### [Task brief]
Copy every one of the records below word for word. Leave the pictures out.

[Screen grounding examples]

* * * * * * * * *

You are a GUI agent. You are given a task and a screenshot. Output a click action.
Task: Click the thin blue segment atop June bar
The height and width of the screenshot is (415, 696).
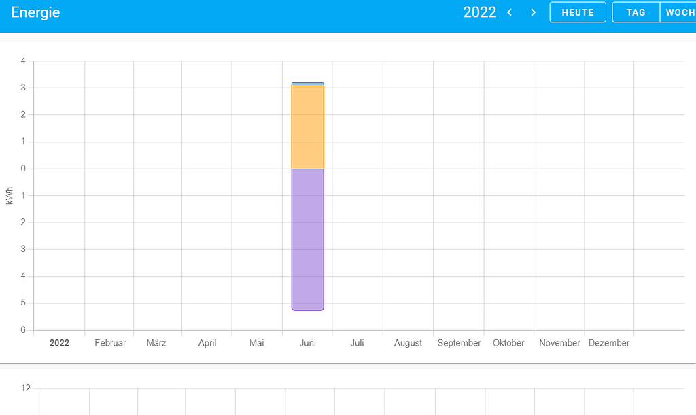[x=307, y=82]
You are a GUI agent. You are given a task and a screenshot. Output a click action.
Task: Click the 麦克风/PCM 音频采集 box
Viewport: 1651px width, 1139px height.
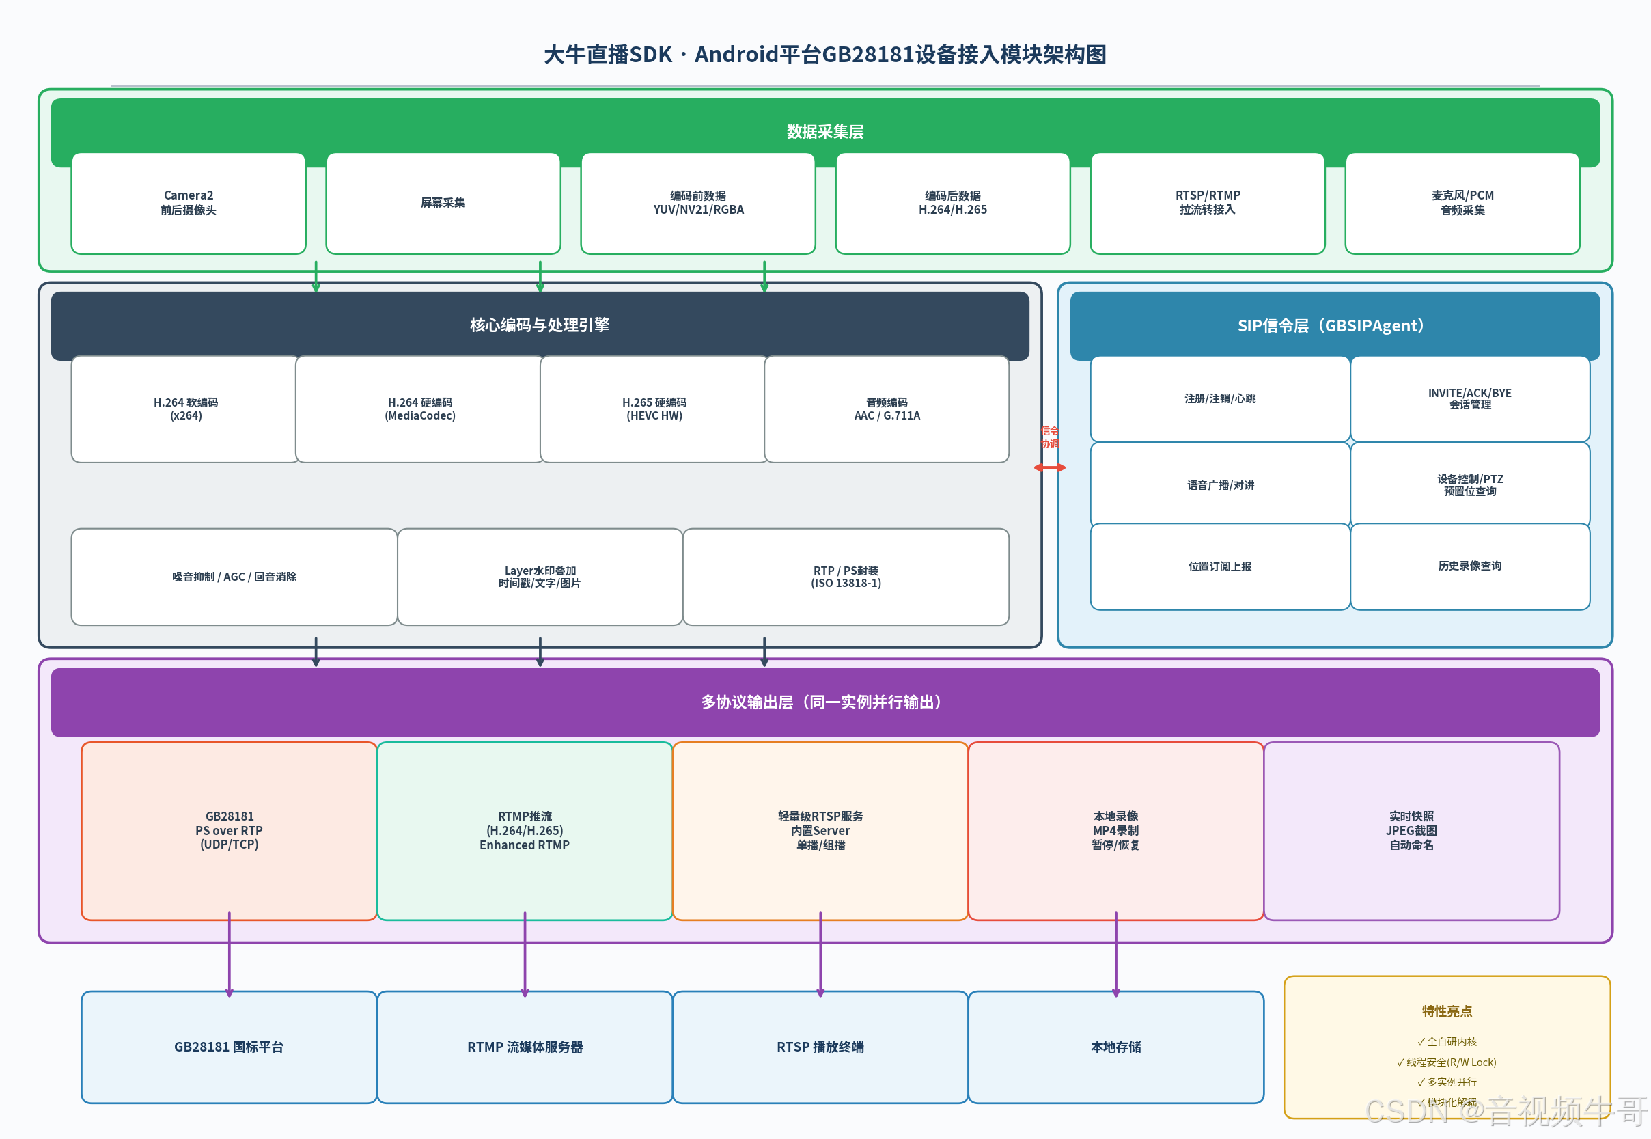(x=1462, y=203)
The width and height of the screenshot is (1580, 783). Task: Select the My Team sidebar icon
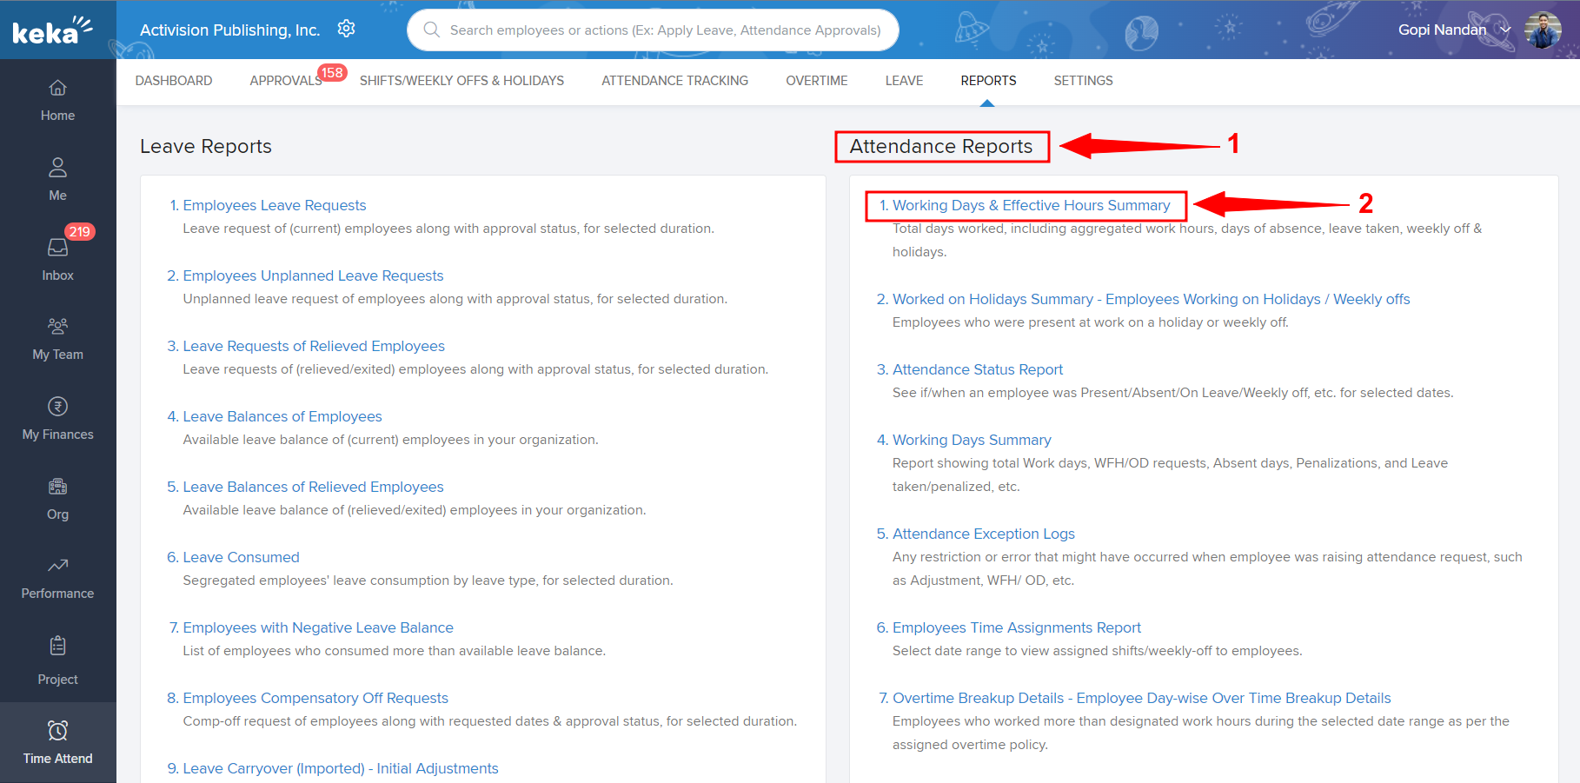tap(57, 327)
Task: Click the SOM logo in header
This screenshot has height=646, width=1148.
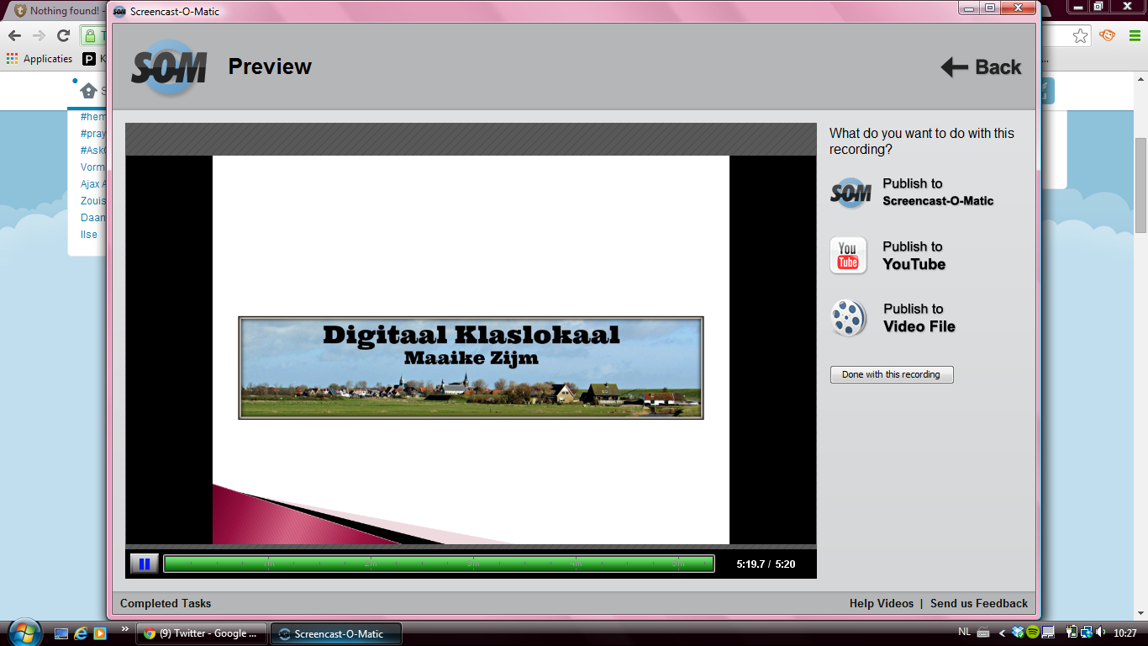Action: point(169,68)
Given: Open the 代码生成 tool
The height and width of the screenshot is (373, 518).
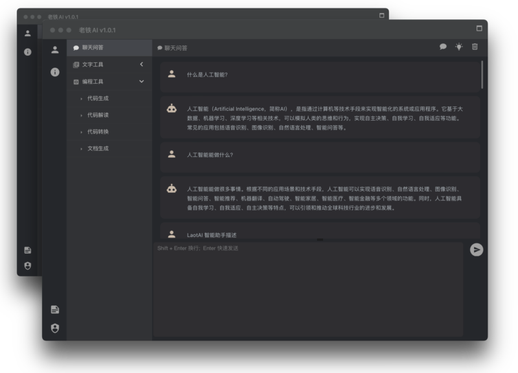Looking at the screenshot, I should pos(98,99).
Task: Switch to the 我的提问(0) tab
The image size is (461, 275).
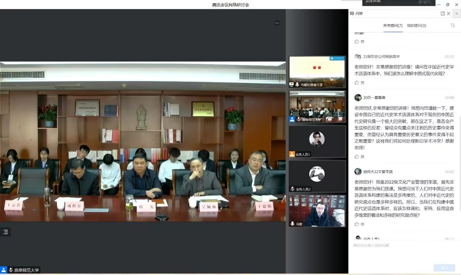Action: coord(416,26)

* * * * * * * * *

### [Output of the task]
You are a GUI agent. You are given a task and a screenshot. Output a click action.
Task: Click the thin blue segment atop June bar
The height and width of the screenshot is (415, 696).
[x=307, y=82]
You are a GUI agent. You are given a task and a screenshot. Output a click action.
Task: Click the 麦克风/PCM 音频采集 box
Viewport: 1651px width, 1139px height.
(x=1462, y=203)
The width and height of the screenshot is (1580, 783). Task: Select the My Team sidebar icon
tap(57, 327)
Task: Click the SOM logo in header
This screenshot has height=646, width=1148.
Action: point(169,68)
Given: Open the 代码生成 tool
The height and width of the screenshot is (373, 518).
Looking at the screenshot, I should pos(98,99).
Task: Switch to the 我的提问(0) tab
The image size is (461, 275).
Action: coord(416,26)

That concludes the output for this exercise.